He, in turn, understood my mixed feelings about his decision. Instead of taking a much-needed nap, he wanted to help me. (At that moment, I knew why I am the way I am.) I am proud to say I am my father’s daughter.
Even in pain he reaches out to us. He supports my writing and relishes in my small successes. Every day, his attitude inspires me. Recognizing my struggle with his decision, he began to tell me his wonderful stories. He talked. I listened and laughed, while arranging books in the living room. (I had just purchased two tall wooden bookcases for the apartment.)
I want my father to get better, but he needs to be able to write. Just as I need to write. Like I need to breathe, eat, and sleep. This is when we are at our happiest.
Looking over at him, I thought about this, when my cell phone rang. I had won the 2011 New Voices in Children’s Literature Tassy Walden Award—middle grade category. My entry: Savannah’s Mountain.
My dad stopped telling his stories.
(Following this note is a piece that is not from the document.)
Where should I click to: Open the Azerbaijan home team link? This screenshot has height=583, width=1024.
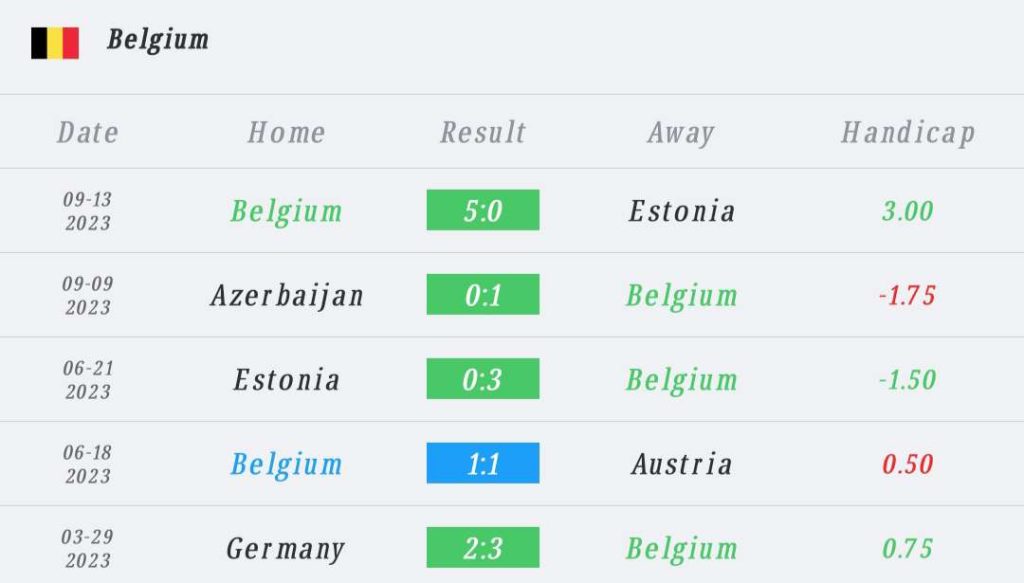[x=287, y=296]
He sat in his wheelchair and listened to me. He listened to me be astounded and humbled. He listened to me cry.
After I shared the secret phone call with him, he asked how my writing was going.
“Then do something else creative to fuel your writing. To help you relax.”
“Okay, dad, I’ll go outside and take more pictures—only if you promise to rest.”
“I know, Dad, and I don’t.”
“You must love the gift. You must care for the gift. But most importantly, you must feed the gift.”
“No, I have some left, but if you’re going out later . . .” He reached into his shirt pocket and took out a package of his favorite candy. After eating one piece, he continued. “You feed the gift by writing as much as you can. Wherever you can, even when life throws hardballs at you, one after another.”
“Like now?” I asked.
“Exactly like now. Life will always throw challenges at you, and there will be times when the world seems ruthless and unforgivable, but you can’t let that stop you from doing something you love. You have to make yourself a promise.”
Savannah’s Mountain involves promises, and the need to keep and honor a promise. So it seems fitting that before my dad headed for a nap, he asked something of me. “Promise me you will keep writing, even when I’m gone.”
I can’t imagine a world without him, without being able to pick up a phone to call him, or see and talk to him on Skype. A world without his humor and Skittle seeking schemes is a world I don’t want to imagine, not now, not yet. But my father asked me to make him a promise, so I did.
“I promise, Dad. As long as I’m breathing, I’ll continue to write.” I pushed him to his bedroom, gave him a kiss, and headed outside with my camera on my shoulder. After I took some of the photos I am sharing in this post, I found a quiet place overlooking bird feeders, blooming iris, and a family of deer.
I did as I promised. I wrote for my dad. I wrote for me. I wrote for the sheer joy of writing.